Work item: Print out the data below. Do not alter a single line.
*** Opening of Given data ***
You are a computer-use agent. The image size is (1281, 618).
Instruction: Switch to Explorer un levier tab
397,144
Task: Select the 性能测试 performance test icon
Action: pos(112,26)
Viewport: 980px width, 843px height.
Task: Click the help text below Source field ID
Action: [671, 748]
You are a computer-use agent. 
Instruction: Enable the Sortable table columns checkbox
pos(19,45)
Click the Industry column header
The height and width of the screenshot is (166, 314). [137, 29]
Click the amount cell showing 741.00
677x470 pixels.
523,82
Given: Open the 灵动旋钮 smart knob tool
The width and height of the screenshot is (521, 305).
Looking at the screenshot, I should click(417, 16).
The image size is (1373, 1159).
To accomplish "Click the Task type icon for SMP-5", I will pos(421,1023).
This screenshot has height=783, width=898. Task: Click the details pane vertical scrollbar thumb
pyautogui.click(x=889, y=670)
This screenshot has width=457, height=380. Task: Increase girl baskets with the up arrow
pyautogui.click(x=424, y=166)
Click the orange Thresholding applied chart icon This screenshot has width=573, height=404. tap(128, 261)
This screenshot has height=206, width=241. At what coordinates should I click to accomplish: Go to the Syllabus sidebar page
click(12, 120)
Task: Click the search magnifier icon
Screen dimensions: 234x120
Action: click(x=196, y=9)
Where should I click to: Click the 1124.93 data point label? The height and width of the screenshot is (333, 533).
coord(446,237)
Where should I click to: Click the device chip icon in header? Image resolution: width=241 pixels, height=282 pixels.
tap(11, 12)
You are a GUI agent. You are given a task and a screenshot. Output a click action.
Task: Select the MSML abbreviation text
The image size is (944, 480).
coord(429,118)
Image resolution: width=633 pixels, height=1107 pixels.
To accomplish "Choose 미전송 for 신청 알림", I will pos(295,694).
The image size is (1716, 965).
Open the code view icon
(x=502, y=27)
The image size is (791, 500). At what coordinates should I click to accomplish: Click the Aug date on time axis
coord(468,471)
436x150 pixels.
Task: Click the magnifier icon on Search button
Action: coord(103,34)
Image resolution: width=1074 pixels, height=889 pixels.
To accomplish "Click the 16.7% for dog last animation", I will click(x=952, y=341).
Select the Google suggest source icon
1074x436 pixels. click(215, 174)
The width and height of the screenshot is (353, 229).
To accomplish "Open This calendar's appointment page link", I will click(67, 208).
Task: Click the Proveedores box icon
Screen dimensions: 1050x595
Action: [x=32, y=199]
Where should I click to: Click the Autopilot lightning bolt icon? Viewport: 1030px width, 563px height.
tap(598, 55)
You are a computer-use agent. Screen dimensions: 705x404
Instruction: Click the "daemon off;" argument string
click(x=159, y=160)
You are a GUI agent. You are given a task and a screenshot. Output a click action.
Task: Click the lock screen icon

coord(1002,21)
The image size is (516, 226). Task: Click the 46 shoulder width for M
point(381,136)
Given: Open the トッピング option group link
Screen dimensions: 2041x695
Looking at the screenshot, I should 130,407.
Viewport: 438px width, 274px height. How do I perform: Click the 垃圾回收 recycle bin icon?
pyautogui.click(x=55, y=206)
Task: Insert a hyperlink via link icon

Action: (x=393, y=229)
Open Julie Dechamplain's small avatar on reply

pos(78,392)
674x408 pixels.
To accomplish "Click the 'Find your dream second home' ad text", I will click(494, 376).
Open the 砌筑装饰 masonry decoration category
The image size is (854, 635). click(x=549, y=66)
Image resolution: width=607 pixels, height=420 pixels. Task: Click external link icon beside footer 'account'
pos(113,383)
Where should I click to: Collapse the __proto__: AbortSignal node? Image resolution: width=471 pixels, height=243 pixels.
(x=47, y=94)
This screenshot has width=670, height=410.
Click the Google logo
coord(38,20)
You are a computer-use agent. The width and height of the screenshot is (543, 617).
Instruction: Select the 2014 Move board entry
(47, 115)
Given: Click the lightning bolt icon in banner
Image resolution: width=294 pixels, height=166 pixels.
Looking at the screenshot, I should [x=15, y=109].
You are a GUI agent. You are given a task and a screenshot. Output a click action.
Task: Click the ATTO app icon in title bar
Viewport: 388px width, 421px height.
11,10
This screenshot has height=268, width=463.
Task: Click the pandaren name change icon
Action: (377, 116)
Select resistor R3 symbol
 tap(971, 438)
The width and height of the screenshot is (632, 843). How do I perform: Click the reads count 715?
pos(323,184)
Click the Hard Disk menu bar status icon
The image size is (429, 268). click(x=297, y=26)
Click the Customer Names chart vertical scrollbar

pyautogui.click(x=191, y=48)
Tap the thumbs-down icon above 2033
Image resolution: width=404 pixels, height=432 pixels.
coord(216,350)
*** Close of Given data ***
Solution below:
You are a computer-use agent. The image size is (1281, 618).
Instruction: Switch to Explorer un levier tab
397,144
Task: Select the 性能测试 performance test icon
Action: pos(112,26)
Viewport: 980px width, 843px height.
Task: Click the help text below Source field ID
Action: [671, 748]
You are a computer-use agent. 
Instruction: Enable the Sortable table columns checkbox
pos(19,45)
Click the Industry column header
The height and width of the screenshot is (166, 314). [137, 29]
Click the amount cell showing 741.00
677x470 pixels.
523,82
Given: Open the 灵动旋钮 smart knob tool
The width and height of the screenshot is (521, 305).
Looking at the screenshot, I should click(417, 16).
The image size is (1373, 1159).
To accomplish "Click the Task type icon for SMP-5", I will pos(421,1023).
This screenshot has height=783, width=898. Task: Click the details pane vertical scrollbar thumb
pyautogui.click(x=889, y=670)
This screenshot has width=457, height=380. Task: Increase girl baskets with the up arrow
pyautogui.click(x=424, y=166)
Click the orange Thresholding applied chart icon This screenshot has width=573, height=404. tap(128, 261)
This screenshot has height=206, width=241. At what coordinates should I click to accomplish: Go to the Syllabus sidebar page
click(12, 120)
Task: Click the search magnifier icon
Screen dimensions: 234x120
Action: click(x=196, y=9)
Where should I click to: Click the 1124.93 data point label? The height and width of the screenshot is (333, 533).
coord(446,237)
Where should I click to: Click the device chip icon in header? Image resolution: width=241 pixels, height=282 pixels.
tap(11, 12)
You are a GUI agent. You are given a task and a screenshot. Output a click action.
Task: Select the MSML abbreviation text
The image size is (944, 480).
coord(429,118)
Image resolution: width=633 pixels, height=1107 pixels.
To accomplish "Choose 미전송 for 신청 알림", I will pos(295,694).
The image size is (1716, 965).
Open the code view icon
(x=502, y=27)
The image size is (791, 500). At what coordinates should I click to accomplish: Click the Aug date on time axis
coord(468,471)
436x150 pixels.
Task: Click the magnifier icon on Search button
Action: coord(103,34)
Image resolution: width=1074 pixels, height=889 pixels.
To accomplish "Click the 16.7% for dog last animation", I will click(x=952, y=341).
Select the Google suggest source icon
1074x436 pixels. click(215, 174)
The width and height of the screenshot is (353, 229).
To accomplish "Open This calendar's appointment page link", I will click(67, 208).
Task: Click the Proveedores box icon
Screen dimensions: 1050x595
Action: [x=32, y=199]
Where should I click to: Click the Autopilot lightning bolt icon? Viewport: 1030px width, 563px height.
tap(598, 55)
You are a computer-use agent. Screen dimensions: 705x404
Instruction: Click the "daemon off;" argument string
click(x=159, y=160)
You are a GUI agent. You are given a task and a screenshot. Output a click action.
Task: Click the lock screen icon

coord(1002,21)
The image size is (516, 226). Task: Click the 46 shoulder width for M
point(381,136)
Given: Open the トッピング option group link
Screen dimensions: 2041x695
Looking at the screenshot, I should 130,407.
Viewport: 438px width, 274px height. How do I perform: Click the 垃圾回收 recycle bin icon?
pyautogui.click(x=55, y=206)
Task: Insert a hyperlink via link icon

Action: (x=393, y=229)
Open Julie Dechamplain's small avatar on reply

pos(78,392)
674x408 pixels.
To accomplish "Click the 'Find your dream second home' ad text", I will click(494, 376).
Open the 砌筑装饰 masonry decoration category
The image size is (854, 635). click(x=549, y=66)
Image resolution: width=607 pixels, height=420 pixels. Task: Click external link icon beside footer 'account'
pos(113,383)
Where should I click to: Collapse the __proto__: AbortSignal node? Image resolution: width=471 pixels, height=243 pixels.
(x=47, y=94)
This screenshot has width=670, height=410.
Click the Google logo
coord(38,20)
You are a computer-use agent. The width and height of the screenshot is (543, 617).
Instruction: Select the 2014 Move board entry
(47, 115)
Given: Click the lightning bolt icon in banner
Image resolution: width=294 pixels, height=166 pixels.
Looking at the screenshot, I should [x=15, y=109].
You are a GUI agent. You are given a task and a screenshot. Output a click action.
Task: Click the ATTO app icon in title bar
Viewport: 388px width, 421px height.
11,10
This screenshot has height=268, width=463.
Task: Click the pandaren name change icon
Action: (377, 116)
Select resistor R3 symbol
 tap(971, 438)
The width and height of the screenshot is (632, 843). How do I perform: Click the reads count 715?
pos(323,184)
Click the Hard Disk menu bar status icon
The image size is (429, 268). click(x=297, y=26)
Click the Customer Names chart vertical scrollbar

pyautogui.click(x=191, y=48)
Tap the thumbs-down icon above 2033
Image resolution: width=404 pixels, height=432 pixels.
coord(216,350)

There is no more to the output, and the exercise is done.